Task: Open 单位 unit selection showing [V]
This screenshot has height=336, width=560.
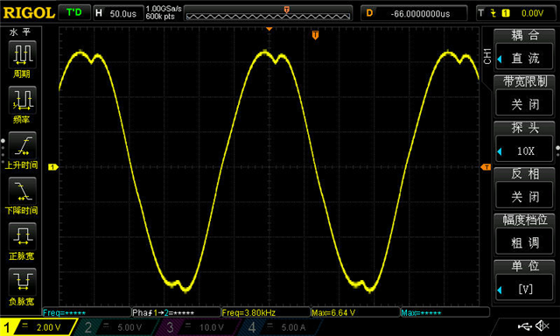Action: [x=524, y=289]
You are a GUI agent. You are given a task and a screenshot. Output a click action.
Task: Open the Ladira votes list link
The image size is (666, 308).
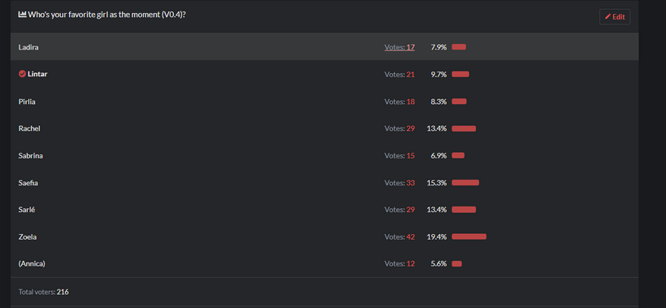(400, 47)
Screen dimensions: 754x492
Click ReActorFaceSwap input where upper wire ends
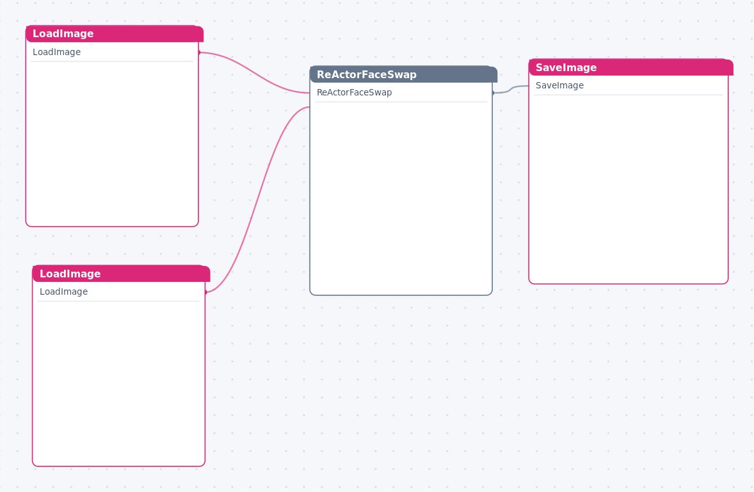(x=310, y=93)
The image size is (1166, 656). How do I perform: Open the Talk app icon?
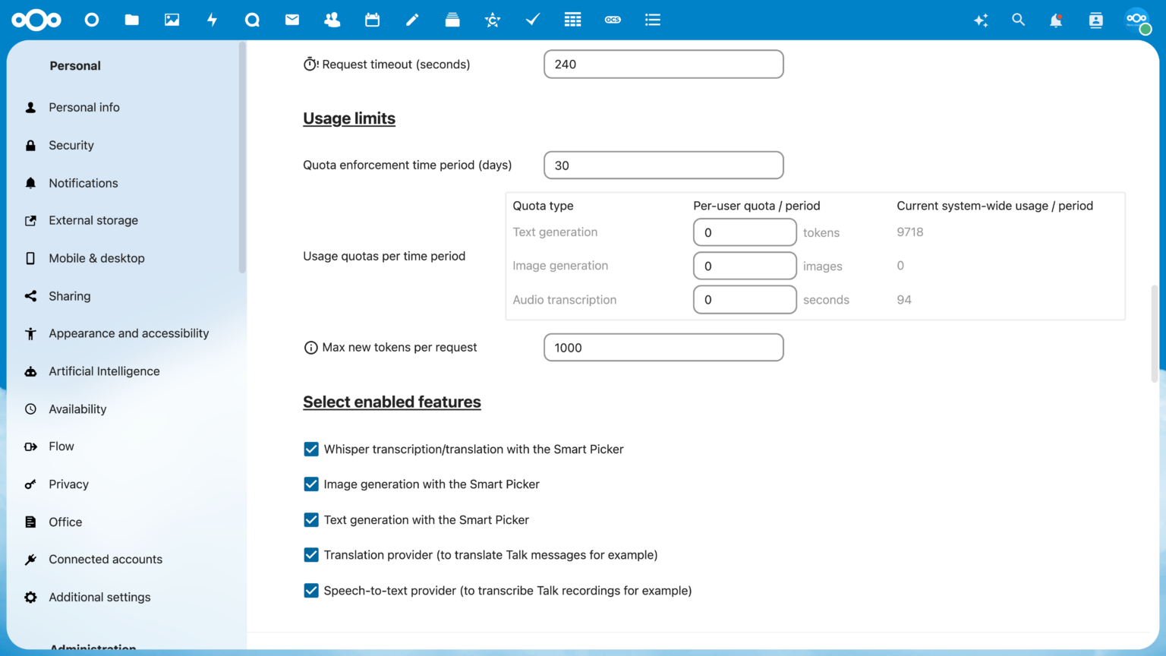point(252,20)
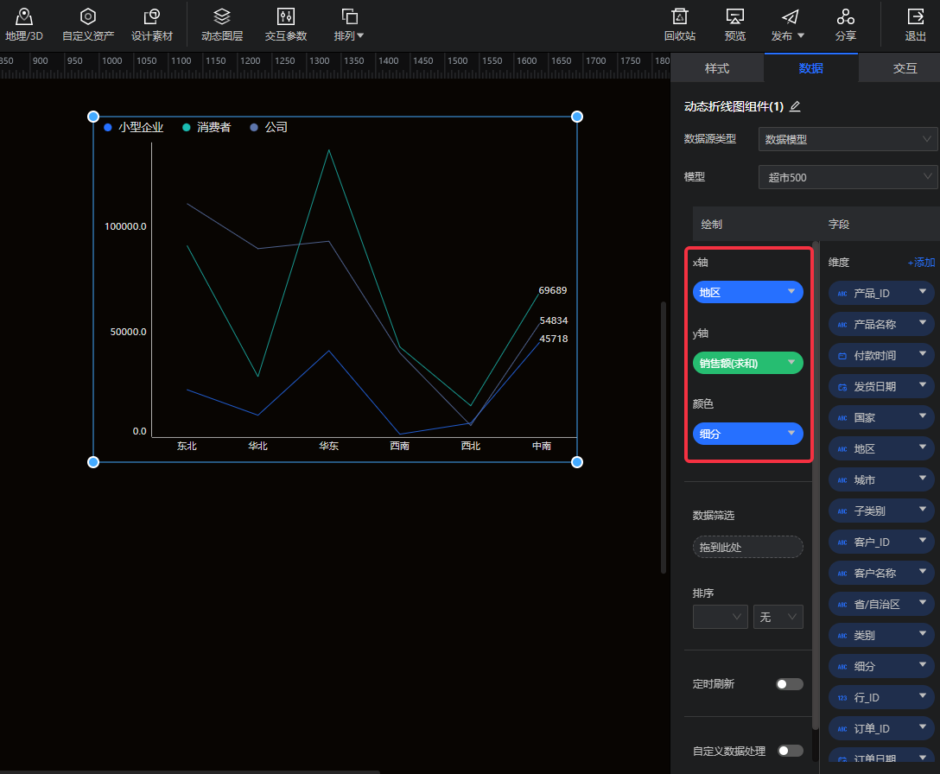The width and height of the screenshot is (940, 774).
Task: Edit component name with pencil icon
Action: (795, 106)
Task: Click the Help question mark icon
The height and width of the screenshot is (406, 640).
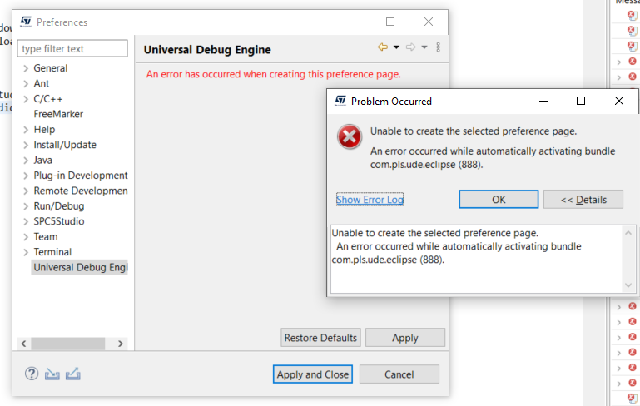Action: click(x=32, y=374)
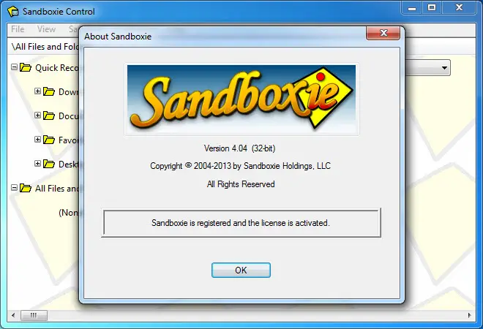The image size is (483, 329).
Task: Open the File menu
Action: (x=18, y=29)
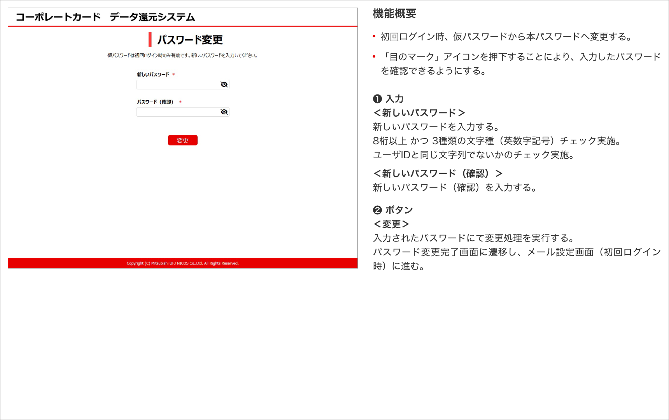Click the required asterisk beside パスワード（確認）

(x=180, y=102)
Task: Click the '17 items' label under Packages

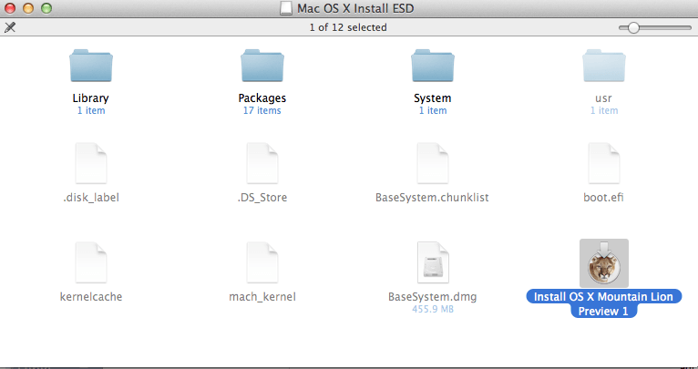Action: coord(262,111)
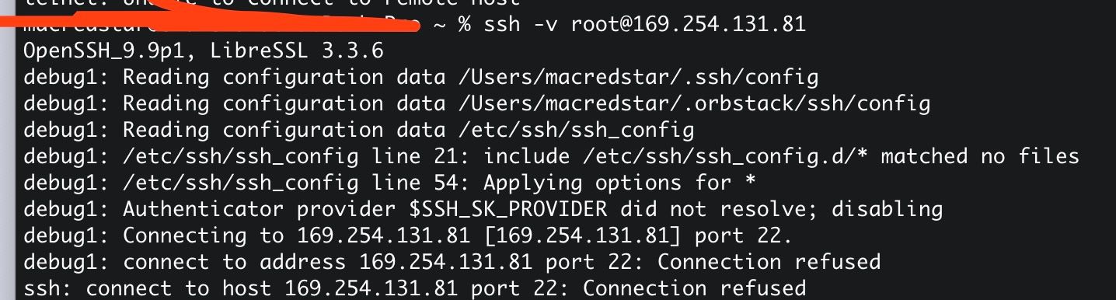This screenshot has width=1116, height=300.
Task: Click "Connection refused" in debug1 line
Action: [769, 262]
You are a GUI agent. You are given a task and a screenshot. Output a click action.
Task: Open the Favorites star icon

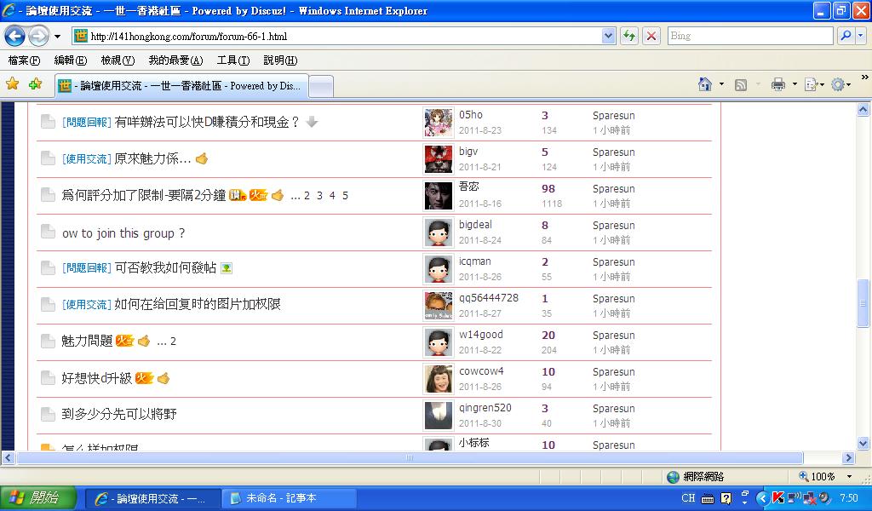point(12,84)
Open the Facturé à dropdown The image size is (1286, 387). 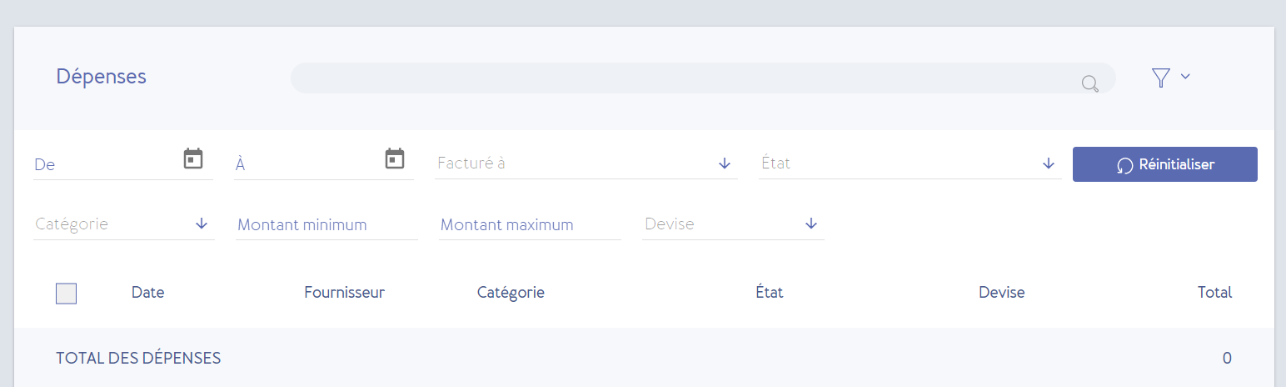(x=586, y=163)
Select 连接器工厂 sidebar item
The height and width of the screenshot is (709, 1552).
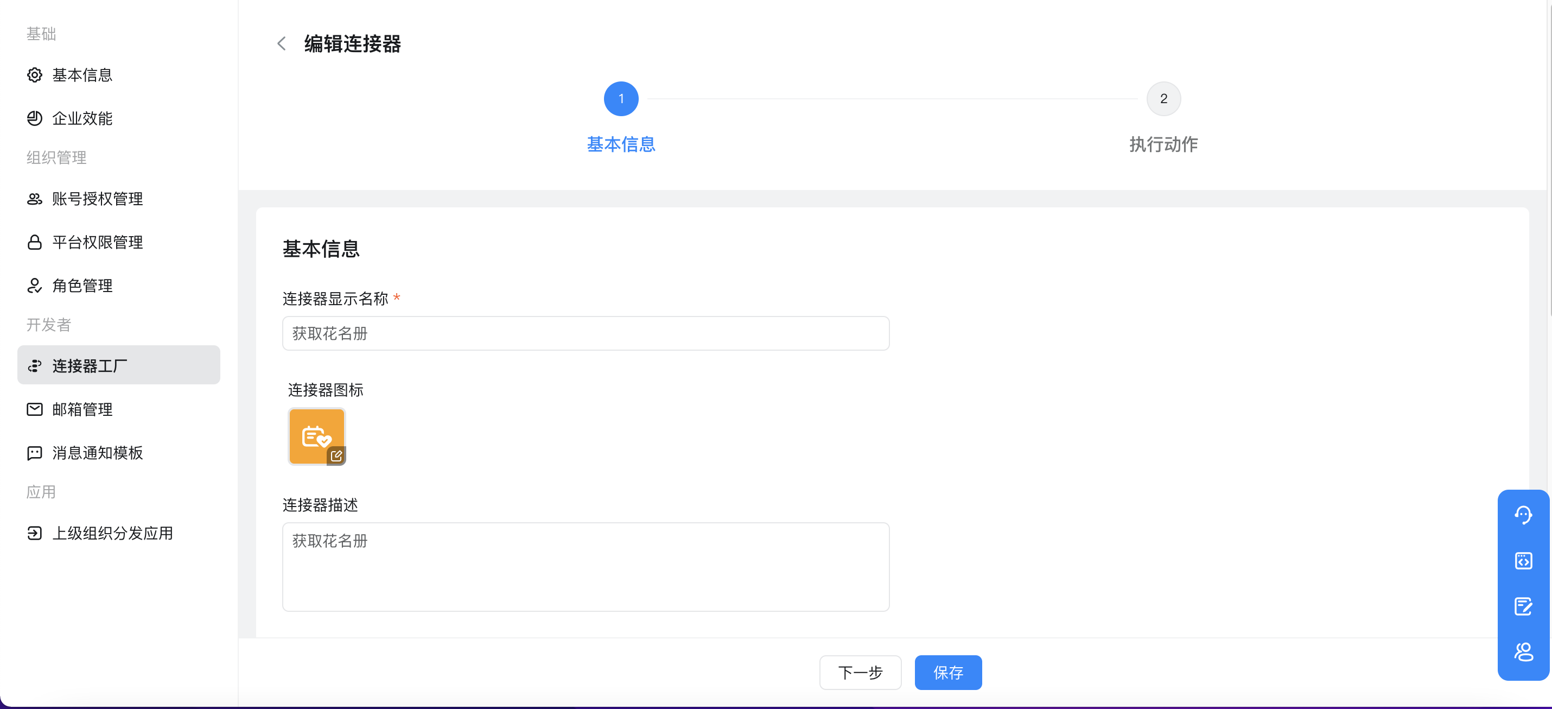(x=119, y=365)
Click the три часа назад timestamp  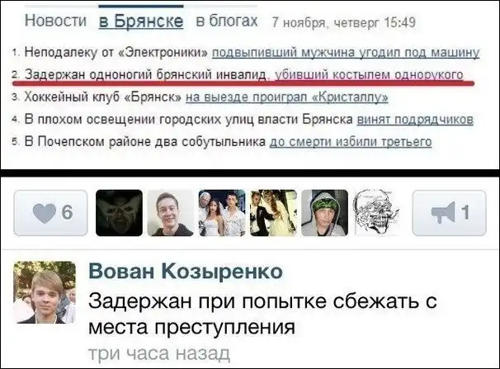pos(159,353)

PROBLEM DESCRIPTION: Find the line with "Screen dimensions: 754x492" in the entries above. Set down exactly every line from it up to and including the line with "Task: Click the Help question mark icon", images excluded.

WRITTEN REPLY:
Screen dimensions: 754x492
Click ReActorFaceSwap input where upper wire ends
(x=310, y=93)
The image size is (1166, 656). How do I perform: Open the Talk app icon?
point(252,20)
The width and height of the screenshot is (940, 774).
Task: Edit component name with pencil icon
Action: (795, 106)
Task: Click the Help question mark icon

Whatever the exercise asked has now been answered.